## Selected text
Ecuador’s militarised approach may offer the appearance of peace in the short term, but the endemic violence won’t end until the root causes are addressed.
Wherever the situation becomes absolutely unbearable and governments begin to take drastic measures, human rights groups appear and frightened experts begin to write: “It’s all for nothing, and we don’t know if it will work?”

Erik Hildinger
Erik Hildinger
3 months ago

When a society has to a large extent broken down, is it possible to restore civil life without resorting to measures that violate human rights? Or does the observance of human rights prevent the restoration of civil order once things have gone beyond a certain point? We may find out.

JP Martin
JP Martin
3 months ago

Without security, it is impossible to enjoy any other rights.

Emmanuel MARTIN
Emmanuel MARTIN
3 months ago

Human rights has been bloating to into a kakistocracy run by “no skin in the games” anuwheres.
Nayib Bukele shown a succesfull example of how gangs can be crushed, how it benefits most of society and how it comes at the exepense of gangstas. so yes, gangstas will suffer from a gang crackdown, and judicial conviction standards have to be adjusted to what allows the efficient elimination of gangs.

## Prompt a
Reproduce the excerpt on Ecuador word for word, from "Ecuador’s militarised approach" to "may find out.".
The records are unrelated to the excerpt on Ecuador.

## Data supplied
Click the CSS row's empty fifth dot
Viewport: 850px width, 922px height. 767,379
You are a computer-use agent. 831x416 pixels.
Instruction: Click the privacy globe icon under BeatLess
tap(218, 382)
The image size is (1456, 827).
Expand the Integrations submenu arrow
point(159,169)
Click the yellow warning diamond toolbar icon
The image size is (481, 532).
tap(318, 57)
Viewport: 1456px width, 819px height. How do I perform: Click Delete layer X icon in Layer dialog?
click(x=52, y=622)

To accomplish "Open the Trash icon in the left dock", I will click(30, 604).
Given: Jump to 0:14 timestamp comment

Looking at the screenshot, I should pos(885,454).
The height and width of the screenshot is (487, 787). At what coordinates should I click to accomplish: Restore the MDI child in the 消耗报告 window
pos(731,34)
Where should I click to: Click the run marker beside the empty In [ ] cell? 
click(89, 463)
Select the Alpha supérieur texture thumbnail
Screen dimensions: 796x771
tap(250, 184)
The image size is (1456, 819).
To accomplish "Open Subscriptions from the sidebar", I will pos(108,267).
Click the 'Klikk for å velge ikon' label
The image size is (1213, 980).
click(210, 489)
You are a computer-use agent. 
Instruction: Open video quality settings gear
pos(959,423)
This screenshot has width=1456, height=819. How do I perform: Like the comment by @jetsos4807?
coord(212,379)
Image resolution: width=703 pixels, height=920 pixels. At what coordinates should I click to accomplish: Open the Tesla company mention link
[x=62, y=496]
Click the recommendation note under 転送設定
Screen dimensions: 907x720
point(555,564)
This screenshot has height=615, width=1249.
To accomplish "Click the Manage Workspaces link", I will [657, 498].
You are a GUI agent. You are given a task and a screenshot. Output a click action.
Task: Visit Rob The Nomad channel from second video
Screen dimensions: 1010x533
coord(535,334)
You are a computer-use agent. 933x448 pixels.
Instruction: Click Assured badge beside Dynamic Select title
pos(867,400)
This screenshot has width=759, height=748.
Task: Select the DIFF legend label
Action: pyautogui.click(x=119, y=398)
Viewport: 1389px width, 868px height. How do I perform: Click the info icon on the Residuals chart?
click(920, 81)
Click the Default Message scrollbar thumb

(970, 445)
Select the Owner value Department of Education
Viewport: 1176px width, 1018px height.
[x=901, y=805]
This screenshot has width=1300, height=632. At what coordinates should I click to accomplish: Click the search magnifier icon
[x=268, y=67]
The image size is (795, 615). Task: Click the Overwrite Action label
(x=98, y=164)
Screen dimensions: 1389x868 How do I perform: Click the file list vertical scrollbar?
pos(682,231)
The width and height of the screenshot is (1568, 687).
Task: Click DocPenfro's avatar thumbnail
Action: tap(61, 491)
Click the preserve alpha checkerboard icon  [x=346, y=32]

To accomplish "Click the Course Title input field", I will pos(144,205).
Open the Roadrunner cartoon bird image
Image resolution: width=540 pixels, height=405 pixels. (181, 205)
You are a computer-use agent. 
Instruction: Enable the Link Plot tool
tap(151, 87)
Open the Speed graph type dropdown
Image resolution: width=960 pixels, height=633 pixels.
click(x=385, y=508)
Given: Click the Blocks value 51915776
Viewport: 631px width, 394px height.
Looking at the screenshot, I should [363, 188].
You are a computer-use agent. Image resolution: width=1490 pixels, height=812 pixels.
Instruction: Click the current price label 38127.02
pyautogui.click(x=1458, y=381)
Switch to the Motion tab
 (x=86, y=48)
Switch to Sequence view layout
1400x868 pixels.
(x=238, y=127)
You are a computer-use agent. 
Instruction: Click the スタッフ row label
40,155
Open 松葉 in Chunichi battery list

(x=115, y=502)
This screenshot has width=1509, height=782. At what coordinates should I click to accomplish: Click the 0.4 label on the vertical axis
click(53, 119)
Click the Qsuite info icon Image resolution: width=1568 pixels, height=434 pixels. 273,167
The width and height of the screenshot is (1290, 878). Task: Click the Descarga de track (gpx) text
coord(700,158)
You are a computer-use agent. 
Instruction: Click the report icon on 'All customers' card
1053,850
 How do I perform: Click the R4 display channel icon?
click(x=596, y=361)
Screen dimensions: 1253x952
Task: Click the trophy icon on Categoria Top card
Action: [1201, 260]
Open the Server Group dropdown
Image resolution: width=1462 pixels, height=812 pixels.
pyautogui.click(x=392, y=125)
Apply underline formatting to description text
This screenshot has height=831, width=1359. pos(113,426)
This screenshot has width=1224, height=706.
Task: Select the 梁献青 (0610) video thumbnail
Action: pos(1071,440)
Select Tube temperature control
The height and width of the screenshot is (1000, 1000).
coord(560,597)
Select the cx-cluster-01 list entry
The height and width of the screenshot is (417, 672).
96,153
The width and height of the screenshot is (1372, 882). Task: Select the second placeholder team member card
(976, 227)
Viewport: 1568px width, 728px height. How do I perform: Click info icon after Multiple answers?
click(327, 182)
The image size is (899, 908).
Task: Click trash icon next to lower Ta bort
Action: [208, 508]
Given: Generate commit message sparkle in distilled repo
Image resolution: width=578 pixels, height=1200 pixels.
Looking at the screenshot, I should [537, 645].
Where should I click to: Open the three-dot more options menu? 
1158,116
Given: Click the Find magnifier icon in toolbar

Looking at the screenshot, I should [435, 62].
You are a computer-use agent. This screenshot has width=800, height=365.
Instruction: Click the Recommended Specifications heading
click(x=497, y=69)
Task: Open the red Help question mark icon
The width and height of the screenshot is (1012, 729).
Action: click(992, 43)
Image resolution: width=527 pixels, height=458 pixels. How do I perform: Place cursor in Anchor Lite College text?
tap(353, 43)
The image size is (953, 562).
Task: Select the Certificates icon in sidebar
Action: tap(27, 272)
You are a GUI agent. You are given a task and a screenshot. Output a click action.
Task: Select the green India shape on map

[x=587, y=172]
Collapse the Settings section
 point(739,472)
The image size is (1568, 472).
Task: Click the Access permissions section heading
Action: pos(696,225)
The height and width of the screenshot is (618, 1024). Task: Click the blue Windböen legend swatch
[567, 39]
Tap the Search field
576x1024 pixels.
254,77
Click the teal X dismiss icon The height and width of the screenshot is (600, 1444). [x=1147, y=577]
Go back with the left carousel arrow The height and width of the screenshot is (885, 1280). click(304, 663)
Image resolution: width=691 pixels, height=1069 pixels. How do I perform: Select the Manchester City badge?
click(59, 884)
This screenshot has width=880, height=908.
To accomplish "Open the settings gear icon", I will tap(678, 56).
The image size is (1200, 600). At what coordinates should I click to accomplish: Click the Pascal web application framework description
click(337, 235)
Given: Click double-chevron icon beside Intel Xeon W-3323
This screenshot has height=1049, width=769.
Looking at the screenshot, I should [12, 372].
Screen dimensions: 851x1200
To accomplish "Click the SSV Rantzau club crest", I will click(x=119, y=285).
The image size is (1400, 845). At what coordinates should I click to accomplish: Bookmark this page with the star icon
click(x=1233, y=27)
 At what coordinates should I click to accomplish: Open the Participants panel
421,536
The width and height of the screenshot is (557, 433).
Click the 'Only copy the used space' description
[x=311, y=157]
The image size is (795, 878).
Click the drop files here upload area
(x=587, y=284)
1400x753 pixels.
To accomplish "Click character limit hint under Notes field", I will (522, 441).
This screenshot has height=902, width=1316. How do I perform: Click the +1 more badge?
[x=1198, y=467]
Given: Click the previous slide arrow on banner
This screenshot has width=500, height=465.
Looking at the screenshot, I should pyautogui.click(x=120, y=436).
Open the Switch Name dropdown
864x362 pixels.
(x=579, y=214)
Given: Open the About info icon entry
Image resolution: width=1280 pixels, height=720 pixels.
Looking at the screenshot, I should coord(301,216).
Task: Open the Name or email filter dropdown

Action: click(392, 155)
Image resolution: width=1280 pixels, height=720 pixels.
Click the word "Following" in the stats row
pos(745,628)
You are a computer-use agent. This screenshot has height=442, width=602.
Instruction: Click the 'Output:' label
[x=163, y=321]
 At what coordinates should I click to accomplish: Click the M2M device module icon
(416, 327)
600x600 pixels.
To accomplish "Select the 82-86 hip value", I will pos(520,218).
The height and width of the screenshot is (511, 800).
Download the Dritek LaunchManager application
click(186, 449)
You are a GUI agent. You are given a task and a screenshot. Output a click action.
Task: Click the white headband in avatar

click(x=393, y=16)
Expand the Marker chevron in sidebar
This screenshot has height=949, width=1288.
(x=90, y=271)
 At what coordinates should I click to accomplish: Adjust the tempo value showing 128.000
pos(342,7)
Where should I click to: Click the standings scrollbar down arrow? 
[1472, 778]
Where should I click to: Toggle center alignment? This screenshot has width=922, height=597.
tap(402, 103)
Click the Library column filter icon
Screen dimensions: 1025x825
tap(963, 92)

## Prompt b
Pick out every line of the records that contains the string "chevron", treating case as significant.

## Exercise response a
Ecuador’s militarised approach may offer the appearance of peace in the short term, but the endemic violence won’t end until the root causes are addressed.
Wherever the situation becomes absolutely unbearable and governments begin to take drastic measures, human rights groups appear and frightened experts begin to write: “It’s all for nothing, and we don’t know if it will work?”

Erik Hildinger
Erik Hildinger
3 months ago

When a society has to a large extent broken down, is it possible to restore civil life without resorting to measures that violate human rights? Or does the observance of human rights prevent the restoration of civil order once things have gone beyond a certain point? We may find out.

## Exercise response b
Given: Click double-chevron icon beside Intel Xeon W-3323
Expand the Marker chevron in sidebar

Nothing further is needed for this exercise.